Transplantation has often been considered to be the epitome of clinical excellence and maturity of a healthcare delivery system. While this is largely true in state-driven healthcare system such as Australia and Canada, the same cannot be enunciated for Indian healthcare system, which is predominantly privately dominated and has a large disparity in delivery of care. While the country is certainly progressing in brain death declarations, organ donation and transplantation, it is important to remember that organ donation is a by-product of good trauma care and good intensive care.

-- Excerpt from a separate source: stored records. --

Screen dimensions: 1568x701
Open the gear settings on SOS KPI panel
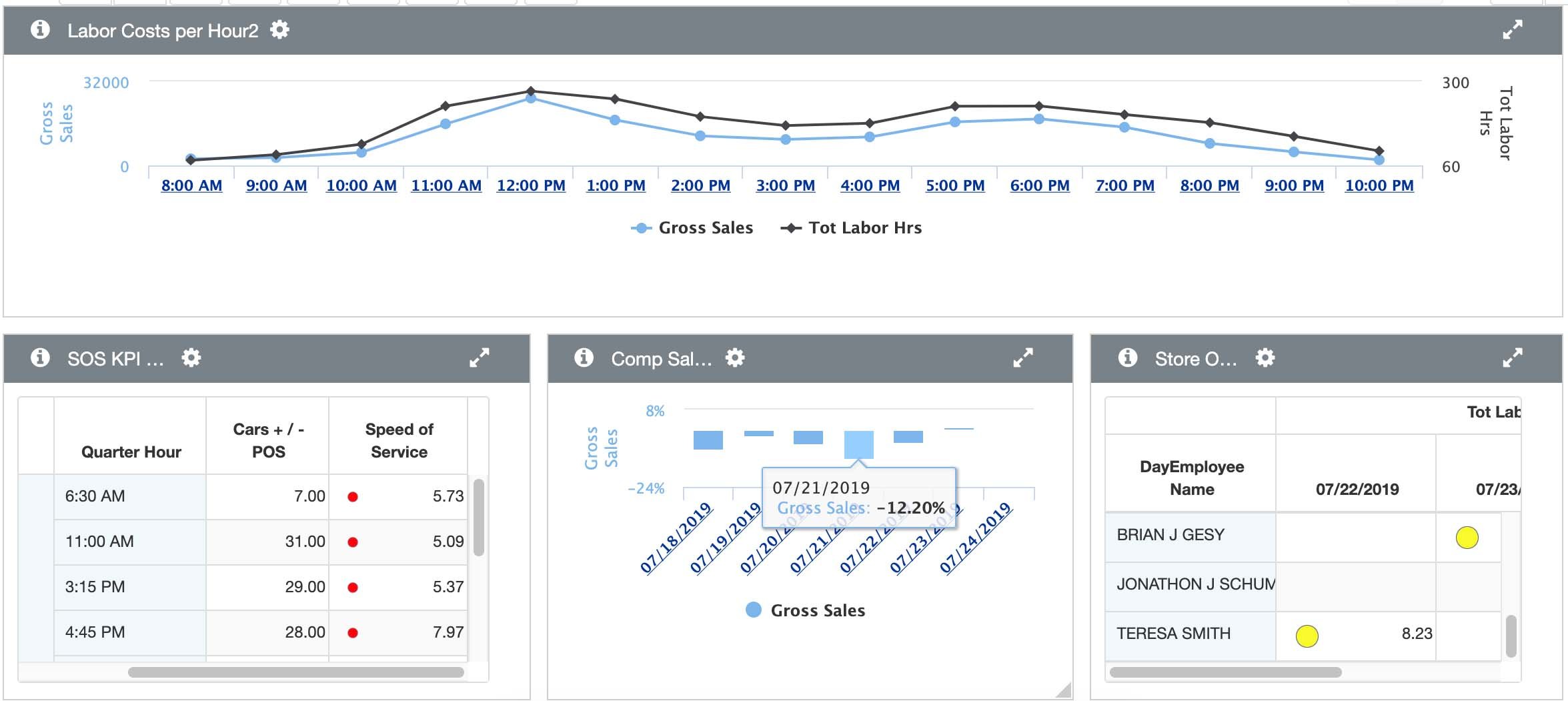(191, 358)
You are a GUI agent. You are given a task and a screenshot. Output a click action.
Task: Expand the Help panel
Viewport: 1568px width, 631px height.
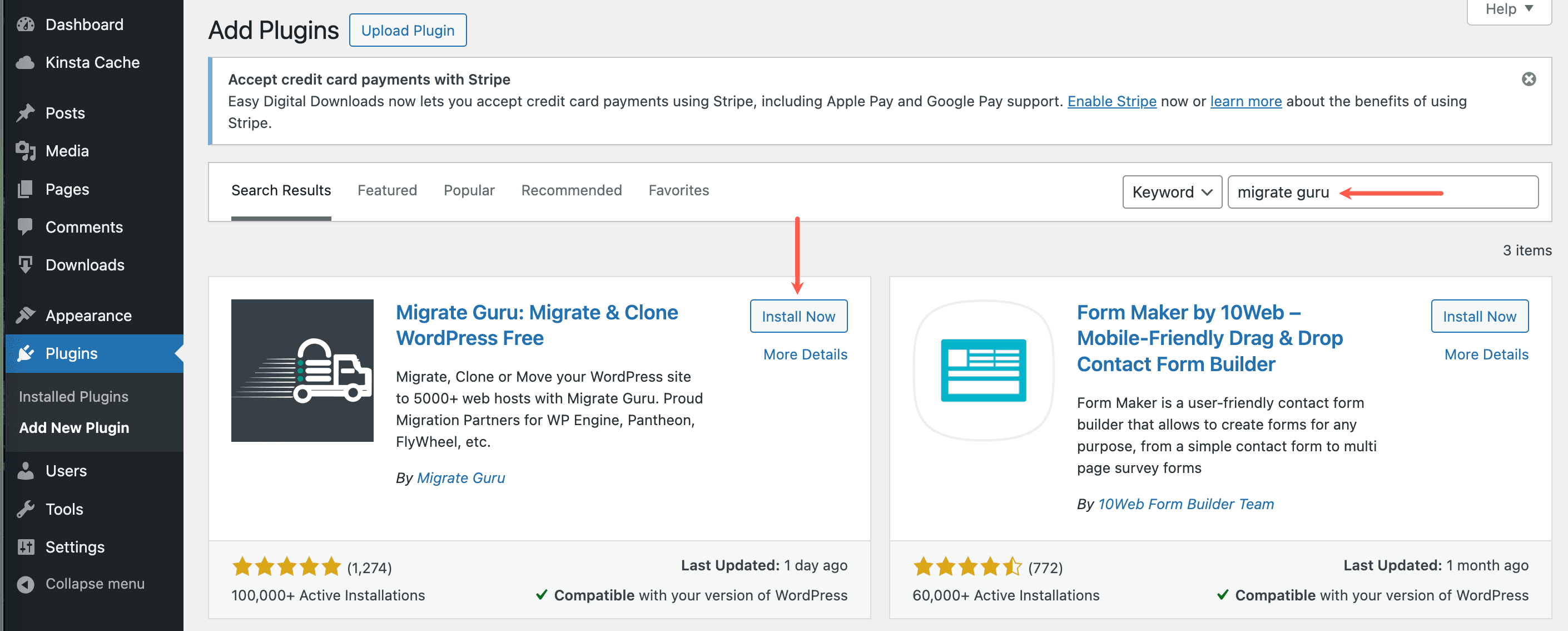coord(1508,9)
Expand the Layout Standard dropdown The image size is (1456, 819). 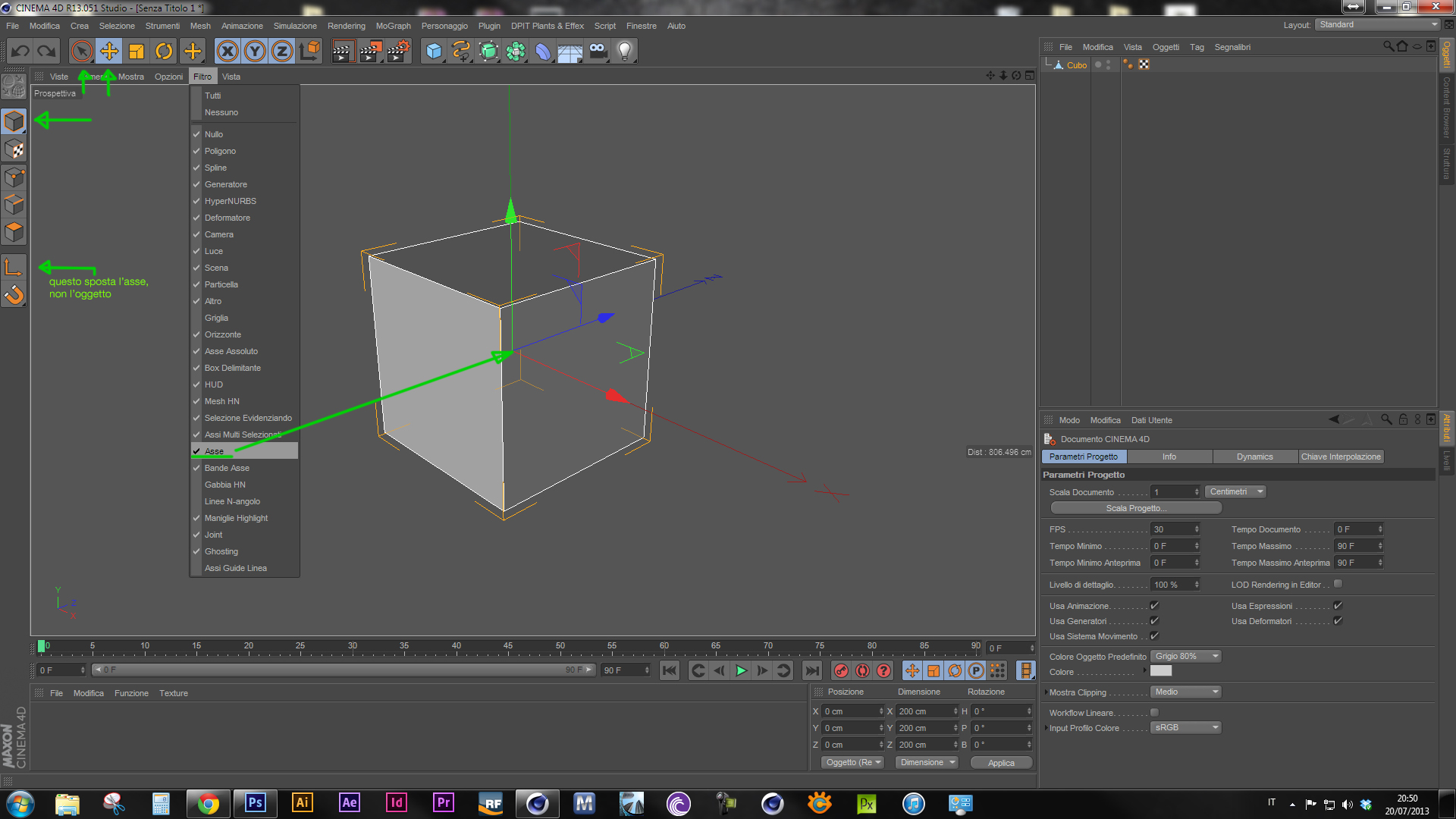click(1377, 25)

If we continue to push the boundaries for trauma and intensive care improvement and standardisation across the country, we will indirectly be creating a bigger pool of potential donors in our hospitals. Currently, India has around 140,000 road fatalities. It would be reasonable to assume that if trauma services and intensive care services are improved across the nation, then many of these patients would make it to the hospital, of which some may progress to become brain dead despite maximal efforts. Investment in trauma and intensive care services would also lead to better donor and recipient management. The perception towards the whole programme will likely improve because families who feel more satisfied and appreciative of the level of care received by their loved ones may be more forthcoming in consenting for organ donation where the outcome is ultimately brain death despite the best efforts of medical staff. Regardless of the problems, the programme has definitely prompted the medical, legal and political establishment to think of improvement. In days to come, all of these objectives will be addressed in some forum or other and fortunately the only way is forward. New legislation may be implemented, and processes may be established–it is important to be aware that India is poised towards a huge medical revolution. Prudent policy and management going forward may see us complementing other more mature healthcare systems.